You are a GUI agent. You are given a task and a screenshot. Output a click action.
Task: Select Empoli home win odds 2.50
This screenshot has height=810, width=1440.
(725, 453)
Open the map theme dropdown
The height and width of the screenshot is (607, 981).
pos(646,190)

────────

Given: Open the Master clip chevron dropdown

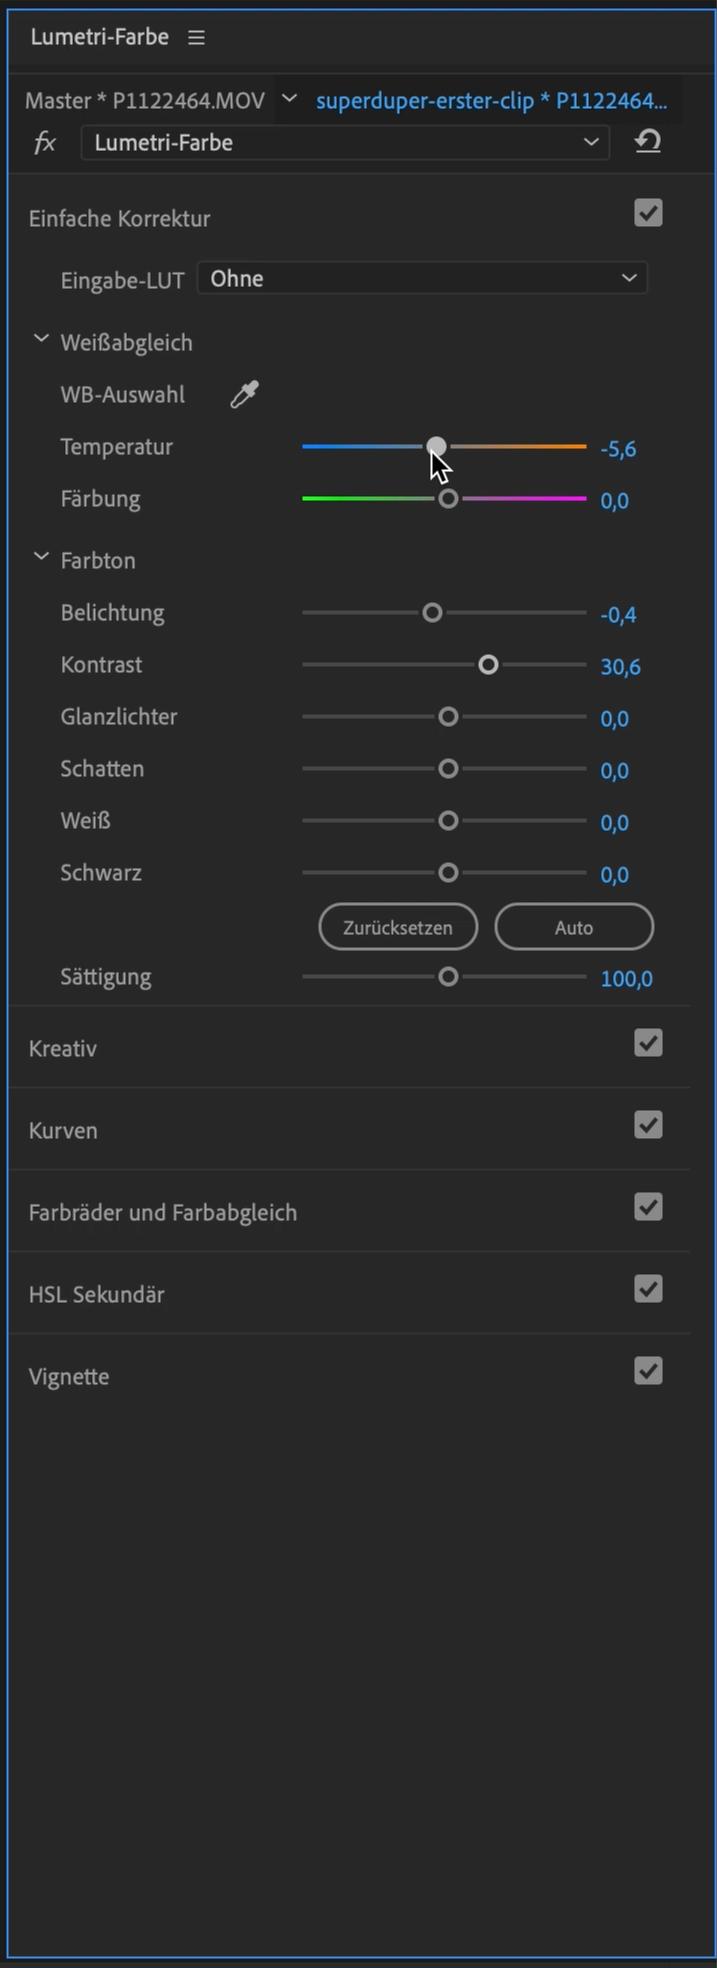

────────

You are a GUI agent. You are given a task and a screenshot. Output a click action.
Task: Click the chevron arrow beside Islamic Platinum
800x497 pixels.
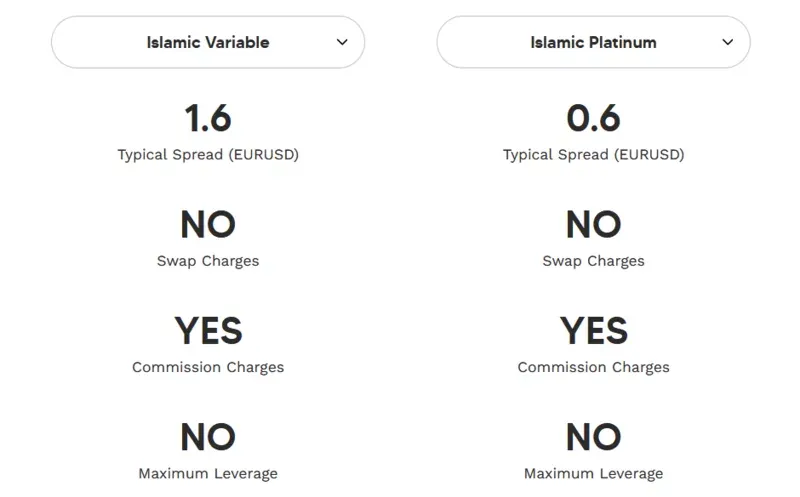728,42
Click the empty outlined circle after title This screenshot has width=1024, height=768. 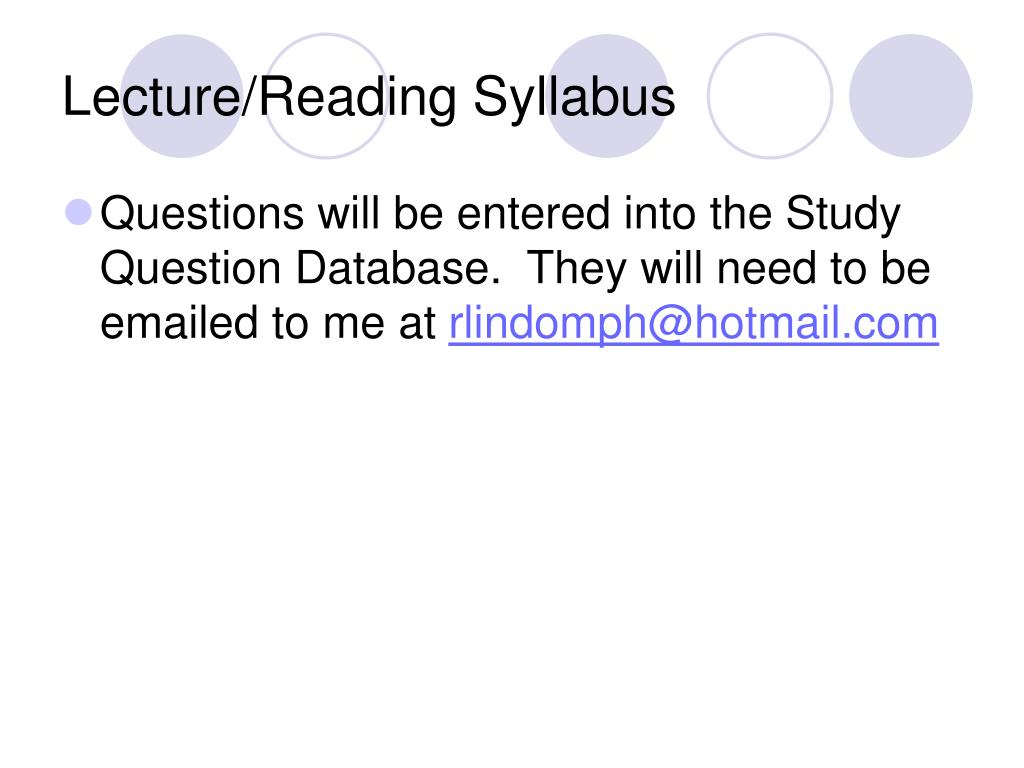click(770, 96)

────────

ABOUT THIS EXERCISE =>
Gather every line from the entries above where the word "chevron" appears, and copy them.

ANSWER TO THIS TASK =>
Given: Open the Master clip chevron dropdown
Task: Click the chevron arrow beside Islamic Platinum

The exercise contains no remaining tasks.